The rain has also extended over South Australia, where it had been drier during the growing season, with similar downgrading issues likely, especially in barley crops.
In NSW, parts of the Central West and the north-west have already seen their wettest ever November with further substantial falls forecast for the rest of the week.
The Bureau of Meteorology said Gunnedah, on the Liverpool Plains, had recorded 239mm to November 22, Orange 243mm, Goulburn 154mm, Bathurst 197mm and Manildra 167mm, all surpassing the November record with more than a week to spare.
Records at Bathurst and Manildra both go back over a century.

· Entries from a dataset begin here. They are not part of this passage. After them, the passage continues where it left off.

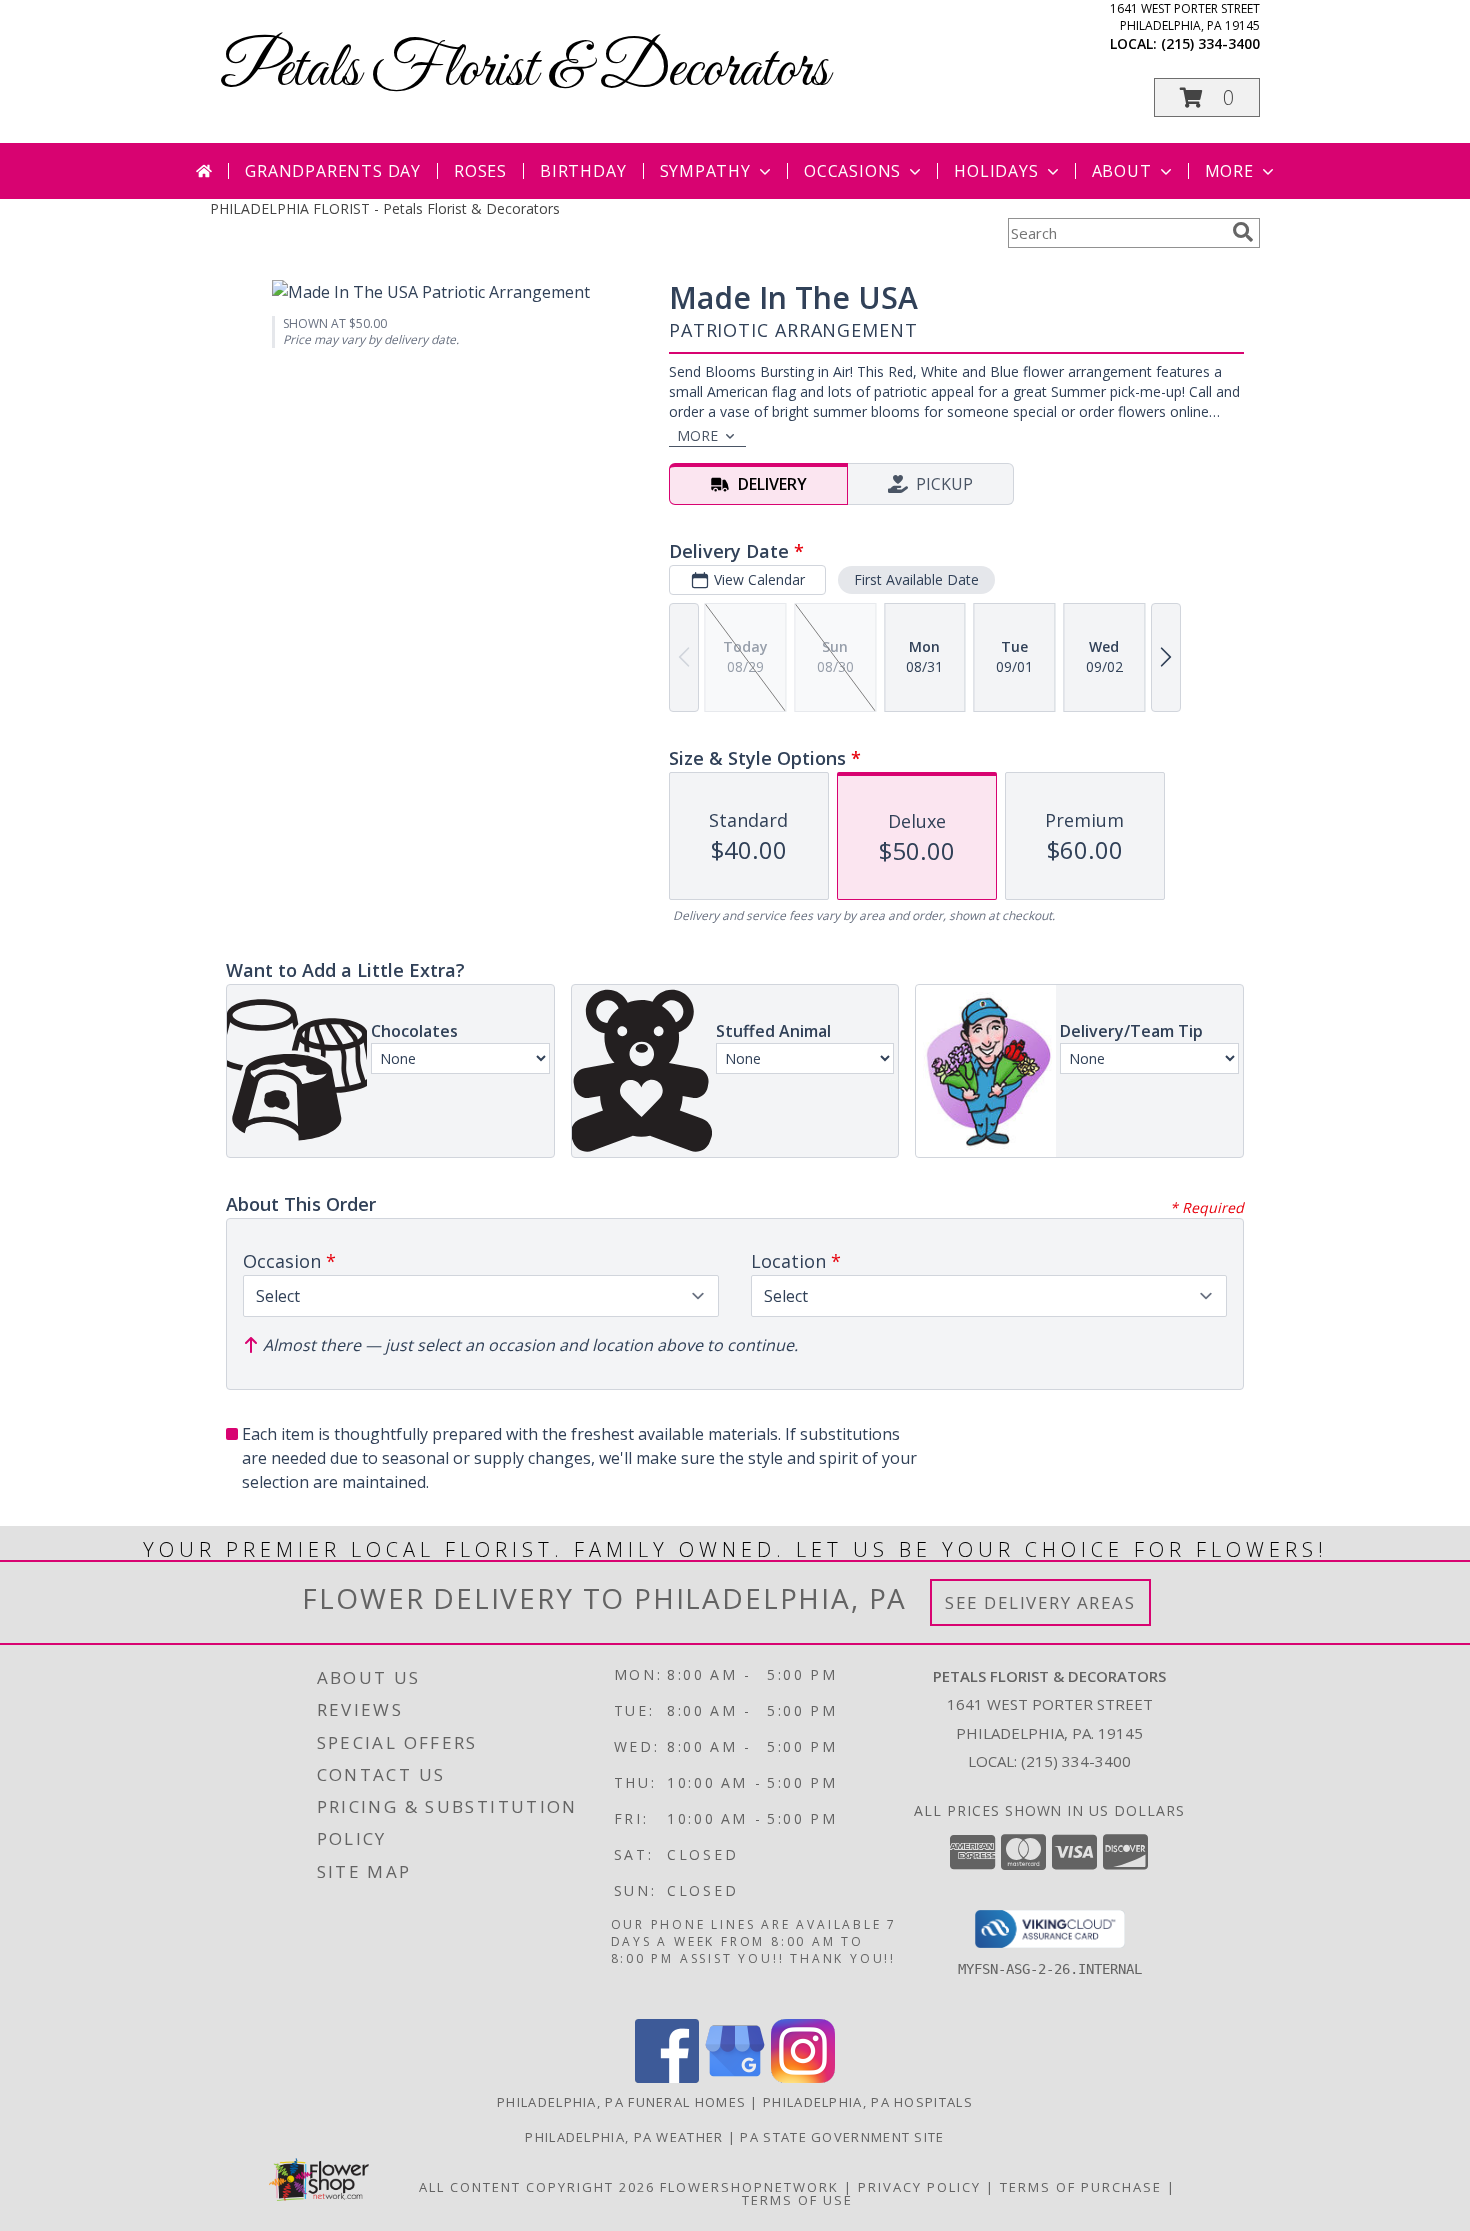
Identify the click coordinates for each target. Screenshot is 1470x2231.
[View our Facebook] (667, 2077)
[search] (1243, 232)
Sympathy (705, 171)
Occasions (852, 171)
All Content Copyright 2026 (537, 2187)
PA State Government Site (842, 2137)
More (1229, 171)
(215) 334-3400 (1210, 43)
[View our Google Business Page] (735, 2077)
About (1122, 171)
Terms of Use (797, 2200)
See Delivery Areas (1040, 1602)
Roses (480, 171)
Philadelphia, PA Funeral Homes (621, 2102)
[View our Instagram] (803, 2077)
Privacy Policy (919, 2187)
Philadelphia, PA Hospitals (868, 2102)
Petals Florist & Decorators (524, 70)
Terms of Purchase (1081, 2187)
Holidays (996, 171)
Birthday (583, 171)
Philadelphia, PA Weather (624, 2137)
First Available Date (916, 579)
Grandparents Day (333, 171)
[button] (1207, 97)
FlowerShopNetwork (749, 2187)
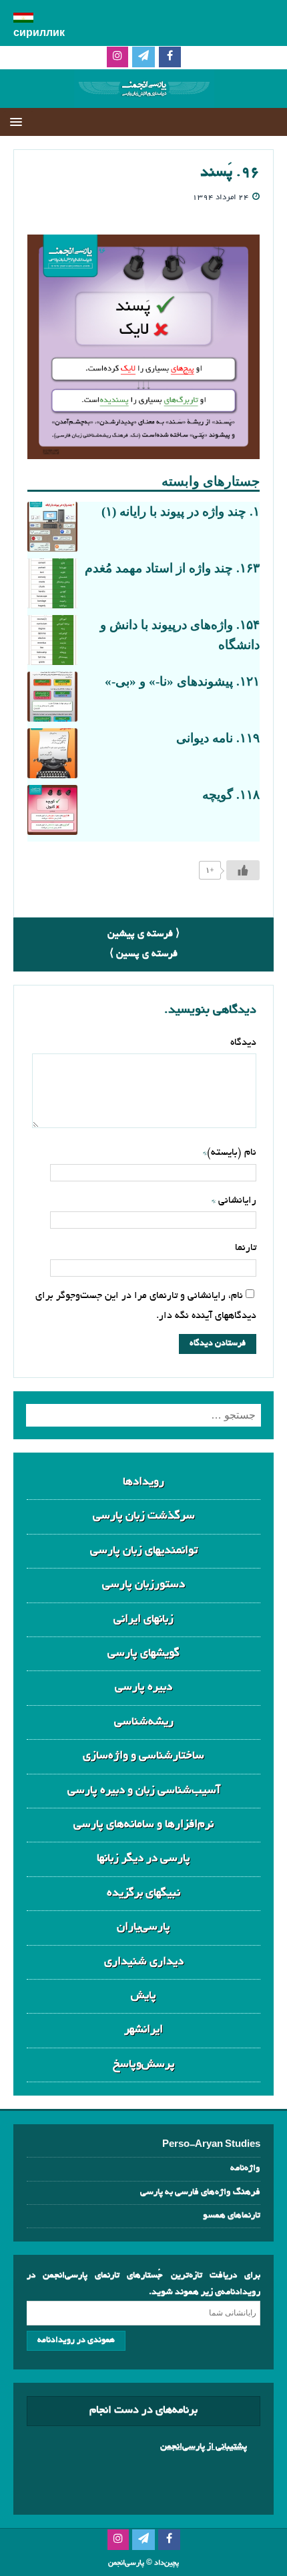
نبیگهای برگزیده (143, 1893)
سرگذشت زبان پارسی (144, 1516)
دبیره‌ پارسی (143, 1687)
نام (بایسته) (231, 1152)
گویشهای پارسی (143, 1653)
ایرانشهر (143, 2030)
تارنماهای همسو (231, 2216)
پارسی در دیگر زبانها (143, 1858)
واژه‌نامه (245, 2169)
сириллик (39, 34)
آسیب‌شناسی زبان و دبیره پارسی (143, 1790)
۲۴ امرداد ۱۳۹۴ (220, 197)
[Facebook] (170, 57)
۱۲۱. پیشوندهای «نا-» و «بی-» (182, 681)
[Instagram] (117, 57)
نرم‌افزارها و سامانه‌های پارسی (143, 1824)
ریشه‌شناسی (144, 1722)
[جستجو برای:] (143, 1415)
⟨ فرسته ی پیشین (143, 934)
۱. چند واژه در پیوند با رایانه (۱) (180, 511)
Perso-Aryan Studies (211, 2145)
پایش (143, 1996)
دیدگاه (243, 1042)
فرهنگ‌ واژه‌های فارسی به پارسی (200, 2193)
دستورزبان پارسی (143, 1585)
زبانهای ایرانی (143, 1619)
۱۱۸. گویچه (231, 795)
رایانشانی (236, 1200)
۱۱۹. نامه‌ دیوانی (218, 738)
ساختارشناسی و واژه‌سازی (143, 1756)
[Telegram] (144, 57)
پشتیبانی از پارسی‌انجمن (203, 2447)
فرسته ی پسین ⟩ (143, 954)
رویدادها (143, 1482)
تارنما (245, 1248)
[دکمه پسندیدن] (243, 870)
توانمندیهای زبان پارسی (144, 1551)
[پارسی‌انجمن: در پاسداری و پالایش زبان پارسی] (143, 97)
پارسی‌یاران (143, 1927)
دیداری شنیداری (144, 1962)
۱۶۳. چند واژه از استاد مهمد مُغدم (172, 568)
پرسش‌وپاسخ (144, 2064)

In South Australia, Michelle Bammann, Ground Up Agronomy, said many of her clients, centred on the Mid North and the SA Mallee, had received between 50 and 160mm for the month, which she said was markedly above the November average.
She also said the rainfall pattern was unusual in that northern areas had received far more than the south.
"In Clare we only had 14mm on Saturday but as you hit Spalding and north there were tallies of over 40mm," Ms Bammann said.
The rain has not been limited to the Mid North.
Ms Bammann said Minnipa, on the Upper Eyre Peninsula, had already recorded its wettest November on record.
One advantage in SA compared to NSW, however, is the maturity date of the crop.
"We expect some damage in the barley but hopefully a lot of the wheat is not yet ripe enough to suffer damage from the rain, especially if it dries up and there is no follow up falls," she said.
Victoria and Queensland have also seen heavy rain, with Charleville and Roma in inland Queensland both recording over 160mm for the month so far and Bairnsdale, in Victoria's Gippsland region, receiving over 140mm in the first three weeks of the month.
While there has been harvest rain in WA it has not been of the same volume as further east and the major impact is the delays in harvest rather than downgrading.
The BOM said the heavy November rain had been facilitated by a combination of short-term and long-term weather drivers.
A BOM spokesperson said repeated cold fronts, surface and upper-level troughs, and low pressure systems throughout November contributed to widespread thunderstorms, showers and areas of rain across much of Australia, apart from WA west coast.
On the longer-term front, the spokesperson said several climate drivers had combined to produce the current spring outlook for Australia, including a negative Indian Ocean Dipole (IOD), the newly declared La Nina pattern and a positive Southern Annual Mode.
All of these contribute to the chances of above-average rain in eastern and parts of southern Australia.
Lecturer of climate science at the University of Southern Queensland Christa Pudmensky said the climate drivers had been conducive to tropical moisture being dragged south over much of the continent.
Dr Pudmensky said the November falls may be just the start of a wet summer if the La Nina event met with continued moisture bearing pressure troughs.
She said although the La Nina may not be as strong climatically speaking as the 2020-21 event it may still be wetter.
"The pattern is correlated with above average rainfall but still needs those short term weather events and evaporation off the oceans to create those big rainbands," Dr Pudmensky said.
She said the location of pressure ridges played a key role in the exact location of the rainfall.
"The current location of those ridges has meant the rain has tracked through central SA and NSW, whereas if it had moved south you would have seen more rain through Victoria."
She said the recent rain had also been characterised by large amounts of convective, storm-driven rainfall.